La loi modifiée prévoyait donc que « le salarié dont le licenciement est envisagé peut demander à l’employeur de recevoir des offres de reclassement dans ces établissements. Dans sa demande, il précise les restrictions éventuelles quant aux caractéristiques des emplois offerts, notamment en matière de rémunération et de localisation. L’employeur transmet les offres correspondantes au salarié ayant manifesté son intérêt » (article L 1233-4-1 du Code du travail).

Le texte réécrit procédait ainsi à une inversion, puisque dans sa précédente version, il était mentionné que « l’employeur demande au salarié », préalablement au licenciement, s’il accepte de recevoir des offres de reclassement hors du territoire national.

En imposant au salarié de se manifester, la loi allège considérablement la tâche de l’employeur.

Le décret du 10 décembre 2015 précise donc les modalités que l’employeur doit respecter pour se conformer au dispositif légal (article D 1233-2-1 du Code du travail).

Modalités mises à la charge de l’employeur (aujourd’hui abrogées)

Il informait tout d’abord individuellement le salarié, par lettre recommandée avec avis de réception ou par tout autre moyen permettant de conférer date certaine, de la possibilité de recevoir des offres de reclassement hors du territoire national.

A compter de la réception de l’information de l’employeur, le salarié disposait de sept jours ouvrables pour formuler par écrit sa demande de recevoir ces offres. Il précisait, le cas échéant, les restrictions éventuelles quant aux caractéristiques des emplois offerts, notamment en matière de rémunération et de localisation ainsi que toute autre information de nature à favoriser son reclassement.

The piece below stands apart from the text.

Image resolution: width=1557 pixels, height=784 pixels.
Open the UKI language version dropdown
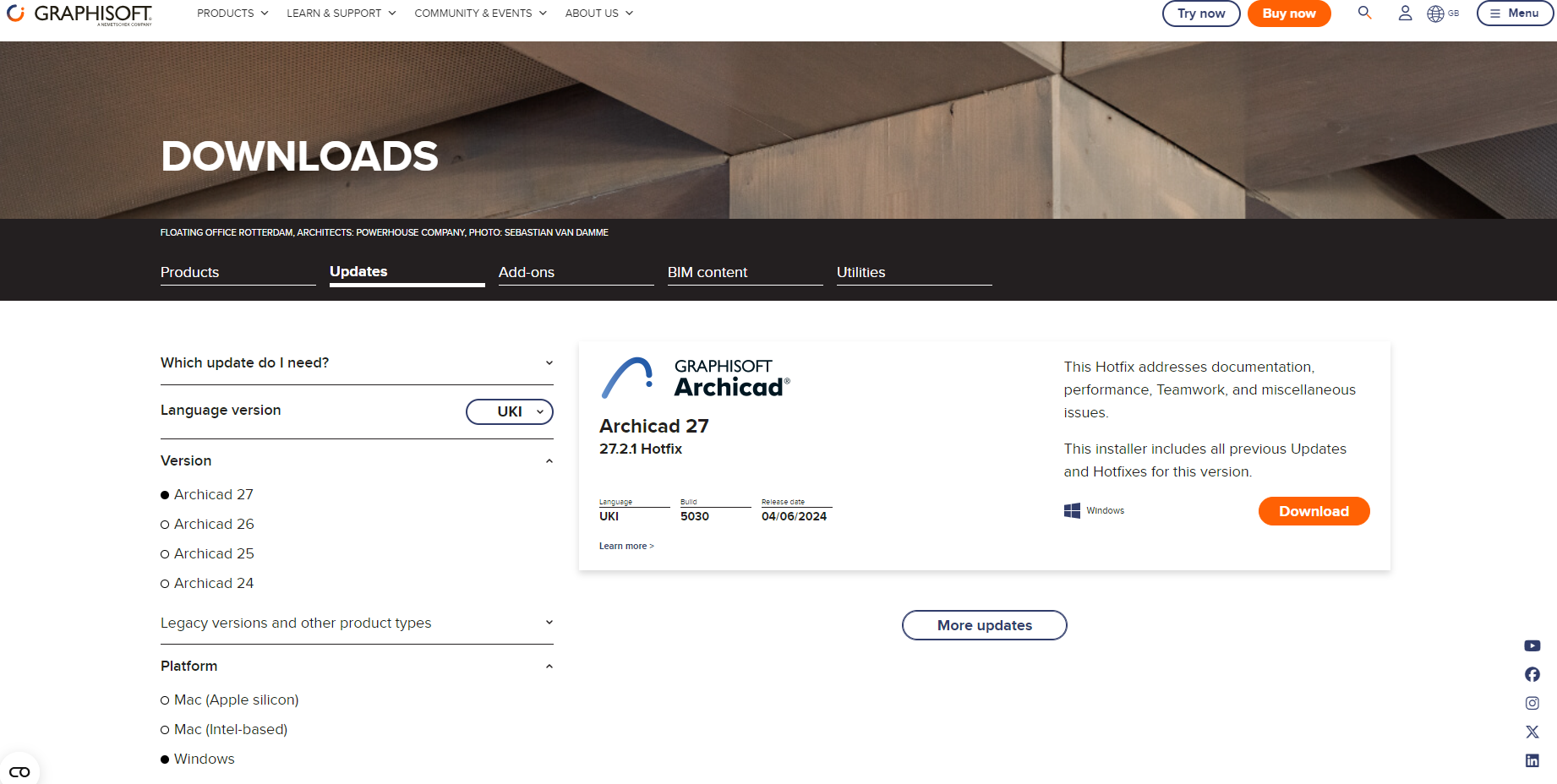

Le cas échéant, l’employeur adressait au salarié les offres écrites et précises correspondant à sa demande en précisant le délai de réflexion dont il disposait pour accepter ou refuser ces offres ou l’informait de l’absence d’offres correspondant à sa demande. L’absence de réponse à l’employeur à l’issue du délai de réflexion valait refus.

 Une offre était considérée comme précise, dés lors qu’elle indique au moins :

  • Le nom de l’employeur
  • La localisation du poste
  • L’intitulé du poste
  • La rémunération
  • La nature du contrat de travail
  • La langue de travail

En outre, lorsque l’employeur procédait à un licenciement collectif pour motif économique dans le cadre d’un Plan de Sauvegarde de l’emploi (dix salariés ou plus dans une entreprise de cinquante salariés et plus dans une même période de trente jours), l’accord collectif doit contenir des précisions relatives aux modalités individuelles d’information des salariés, ainsi entre autres, que les conditions dans lesquelles ils formalisent par écrit auprès de l’employeur leur souhait de recevoir des offres de reclassement hors du territoire national et le délai dont ils dispose pour manifester leur intérêt.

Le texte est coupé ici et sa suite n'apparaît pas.